- What you should do
Begin at the top of the entries below and write out every line through the one containing "Task: Select the 异形兽骨 name label", excluding pictures.

- Task data
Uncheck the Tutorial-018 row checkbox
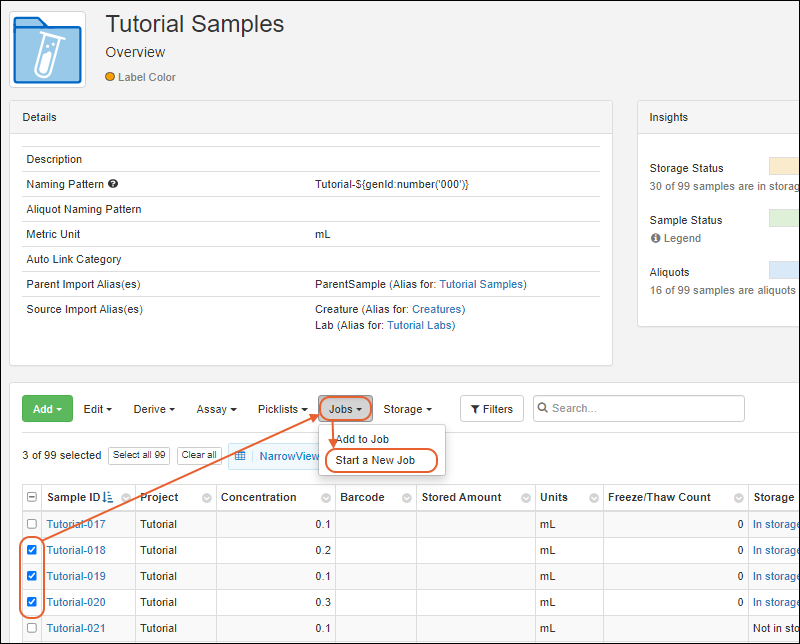The image size is (800, 644). click(x=32, y=550)
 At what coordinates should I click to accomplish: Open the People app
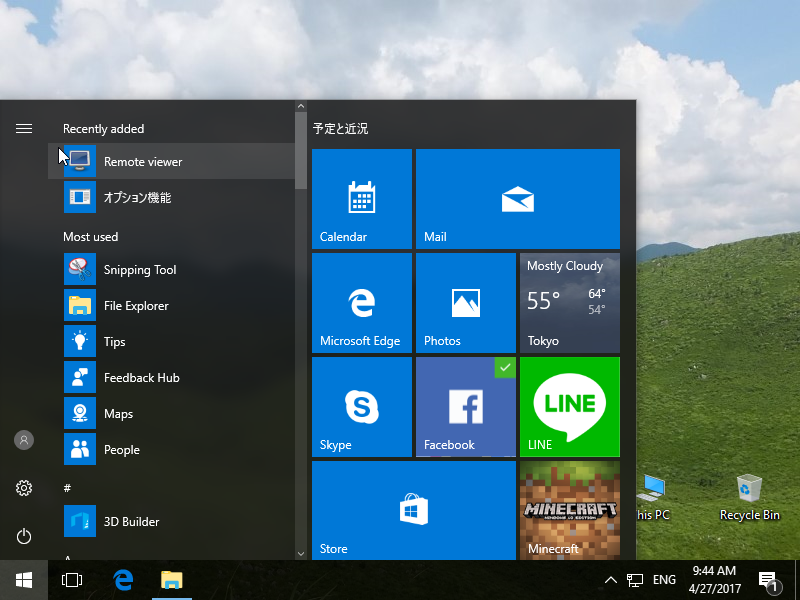pyautogui.click(x=121, y=450)
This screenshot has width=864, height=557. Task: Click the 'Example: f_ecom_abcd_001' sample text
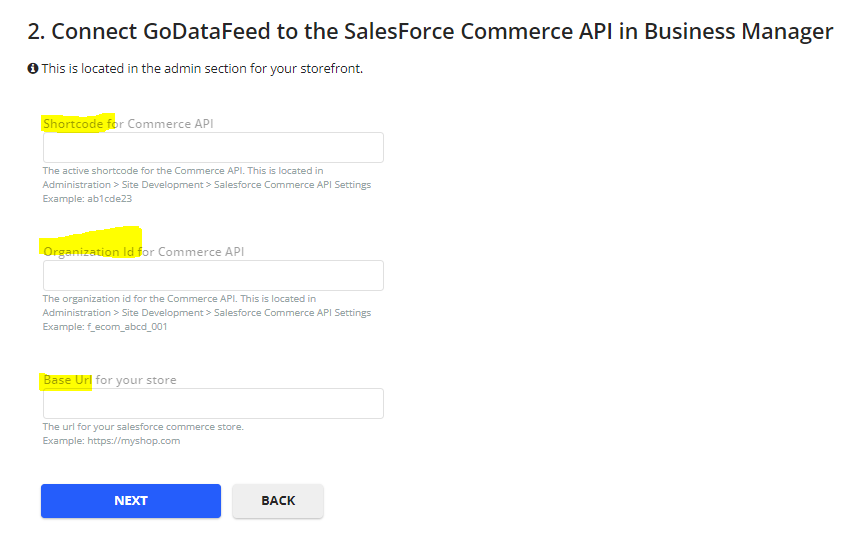point(105,327)
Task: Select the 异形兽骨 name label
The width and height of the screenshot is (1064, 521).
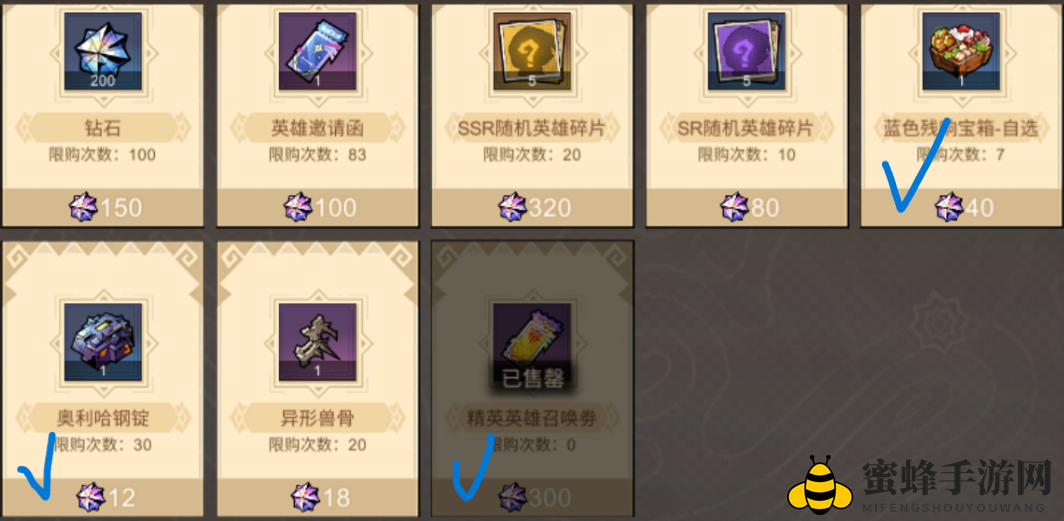Action: coord(318,419)
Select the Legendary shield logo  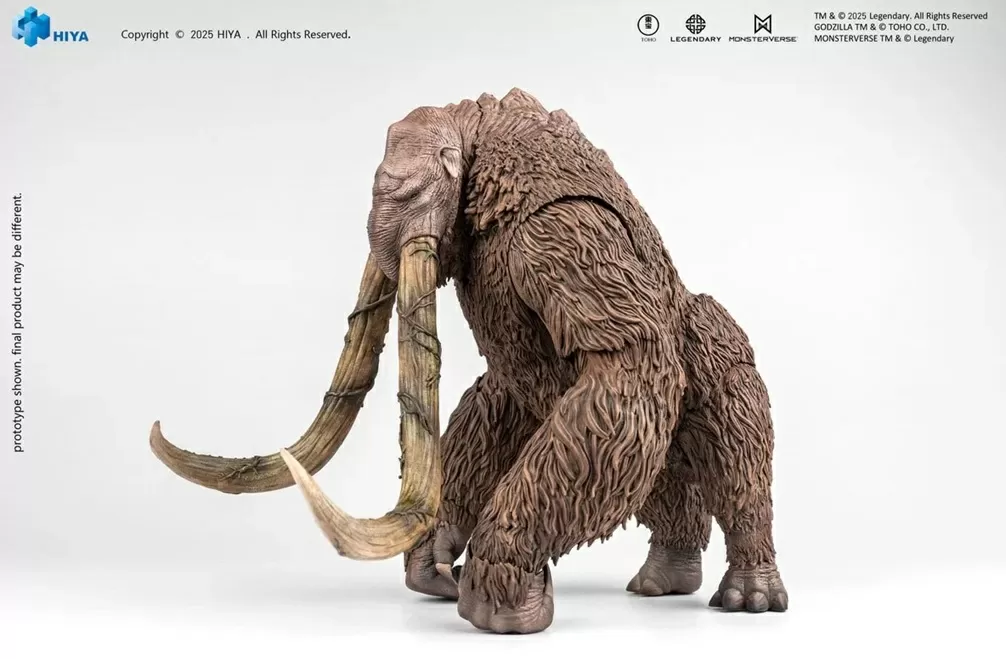pyautogui.click(x=695, y=23)
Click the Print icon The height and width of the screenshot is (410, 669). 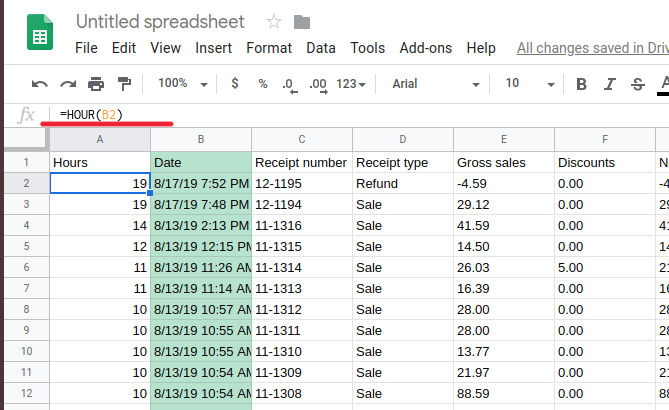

- Exercise answer
Uncheck the Tutorial-018 row checkbox
The image size is (800, 644). click(x=32, y=550)
 At what coordinates should I click to accomplish: Open the People app
pyautogui.click(x=121, y=450)
This screenshot has width=864, height=557. Task: Click the 'Example: f_ecom_abcd_001' sample text
point(105,327)
Task: Select the 异形兽骨 name label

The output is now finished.